You deserved a better a childhood, and you have every right to health and recovery. Good on you for fighting for a healthier life, even though every step is painful and you never deserved any of this. Never give up on yourself, because you're worth it! You are a warrior!
 
@Dragonfly-Dawn Aww, thank you and yes, I accept :hug: felt so much shame as I typed that up, but it had to come out, it had to be released and I feel very safe exposing myself on this site! Can't stop crying right now, but I know it's the beginning of recovery and healing! The abuse is now over, finally over and I am finally stepping into the light and allowing love to come through :)
Hope you are having a nice day and thank you for your kind words :hug: :tup:
 
Shame is such a hard thing to work through, believe me... I know. But if we are being truly honest, these things were done to you. You should not feel ashamed. The people who abused you should be feeling ashamed. You were an innocent child. I wish you all the best @Saint Nik! Just remember you are a warrior and never minimize that because it's a really big thing!

Having a good cry can bring on so much relief. I hope this happens for you. This forum is excellent, I'm slowly starting to feel okay expressing myself here and I'm glad you are too!

#### WHAT THE TASK ASKS
Please continue the forum exchange about healing from childhood abuse, picking up right after its final sentence. The lines that come next have no part in this.

#### MATERIAL

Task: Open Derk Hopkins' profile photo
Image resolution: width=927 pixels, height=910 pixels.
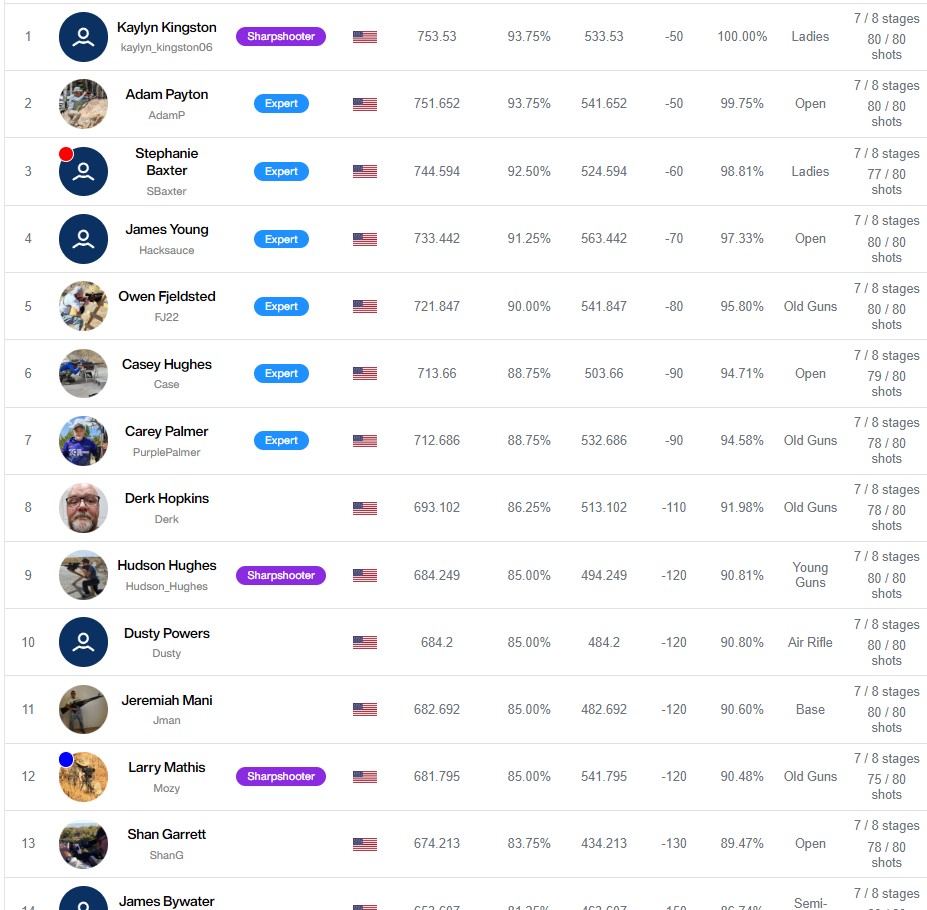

#### TASK RESPONSE
"And in the end.. We were all just humans.. Drunk on the idea that love... Only love... Could heal our brokenness." -F. Scott Fitzgerald

May you receive the love that you need to recover. Love from others, love from yourself. :hug:

~Dragonfly
 
Dear Saint Nik,

I crashed yesterday as you know, I went so deep into my childhood and one particular issue I became quickly swamped in the most painful emotional overload of my life. I like you have been wading through shattered memories and have cut myself badly many times trying to pick the pieces up, trying to move them out of the way.

Last night I desperatelly needed members of this forum to help me get through the shards of hatred and guilt surrounding me. You yourself came to my rescue along with so many others and helped me not only move those broken memories, between all of us we sorted through them together, put the pieces back together and placed them safely, back where they belong. It was hard, and painful but with the support we did it.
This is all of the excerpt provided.